Since the great toe is a difficult joint to tap, this simulator would give physicians an opportunity to practice. Requirements of the simulator are that has the “pop” felt when entering a joint capsule, can be reused with or without replacement parts and will allow physician performance to be assessed.
“Gout is so painful that it hurts for a breeze to blow over it,” Amos said. Physicians need to draw fluid correctly the first time because patients might not allow them to do it a second time, especially since physicians must use a long biopsy needle.
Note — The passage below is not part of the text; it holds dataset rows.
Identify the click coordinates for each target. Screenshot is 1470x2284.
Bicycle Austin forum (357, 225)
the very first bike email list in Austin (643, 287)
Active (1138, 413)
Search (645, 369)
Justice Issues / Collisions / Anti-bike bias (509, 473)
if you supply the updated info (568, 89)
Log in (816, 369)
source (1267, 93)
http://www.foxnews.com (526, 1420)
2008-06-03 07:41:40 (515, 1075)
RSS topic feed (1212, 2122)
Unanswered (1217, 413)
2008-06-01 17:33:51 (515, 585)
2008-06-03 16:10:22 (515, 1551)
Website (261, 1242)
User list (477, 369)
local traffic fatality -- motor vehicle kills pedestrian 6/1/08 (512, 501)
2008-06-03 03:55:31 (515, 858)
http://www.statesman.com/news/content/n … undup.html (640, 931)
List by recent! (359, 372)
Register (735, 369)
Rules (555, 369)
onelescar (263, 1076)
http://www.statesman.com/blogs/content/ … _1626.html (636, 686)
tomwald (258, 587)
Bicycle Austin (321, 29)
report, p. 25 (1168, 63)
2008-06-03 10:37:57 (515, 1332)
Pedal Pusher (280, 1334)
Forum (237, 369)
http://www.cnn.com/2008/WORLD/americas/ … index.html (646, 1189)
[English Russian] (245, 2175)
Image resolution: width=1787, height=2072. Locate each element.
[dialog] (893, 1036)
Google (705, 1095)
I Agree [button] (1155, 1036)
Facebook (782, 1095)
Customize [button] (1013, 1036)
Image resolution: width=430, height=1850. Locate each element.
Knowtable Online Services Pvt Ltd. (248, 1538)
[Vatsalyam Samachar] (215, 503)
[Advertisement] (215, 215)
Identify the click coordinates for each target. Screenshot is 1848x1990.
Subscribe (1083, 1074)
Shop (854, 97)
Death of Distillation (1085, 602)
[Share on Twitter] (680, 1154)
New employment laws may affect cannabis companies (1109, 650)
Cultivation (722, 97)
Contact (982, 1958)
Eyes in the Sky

Rheumatologist Thomas Santoro, also from the U of I College of Medicine at Peoria, is acting as the client for the Gout Tap Simulator.
“While the rationale for tapping the big toe is readily appreciated by the clinician, performing the task is not easily accomplished,” he said. “The joint is quite small - 1 to 2 mm in width, 4 to 5 mm in length and 1 to 2 mm in depth – so it takes considerable expertise to enter the joint space successfully and obtain fluid.”
Pinto said Santoro wants the simulator to “be as anatomically correct as possible, and the joint space that he wants us to fill up with fluid is fairly small.” It is, in fact, smaller than a cubic inch.
A goal is for the gout simulator to be reusable, so Spitz said they may create a refillable or replaceable sack to hold the fluid.
The existing simulator is a plastic toe. When a needle goes in, a light comes on, and it isn’t very realistic simulation of the experience of drawing fluid from the inflamed joint.
“Our goal is to be as realistic as possible so that the bone is as hard as bone is and the skin feels like skin,” said Jaclyn Spitz, a senior from Buffalo Grove, Ill. who is also on the gout simulator team.
Santoro and three rheumatologists and/or residents in internal medicine or emergency medicine will give students feedback on their design and prototype.
These finished simulators will be used in the University of Illinois College of Medicine at Peoria’s Simulation and Education Center.
Amos said this collaboration could be the just the start of the University of Illinois College of Medicine at Peoria and the Bioengineering Department collaborating on more projects, like mock clinical trials and research partnerships.
In the course, other applicable issues are discussed, like paperwork for patents.
“I think this class tries its best to show what it would be like to work in industry,” Pinto said.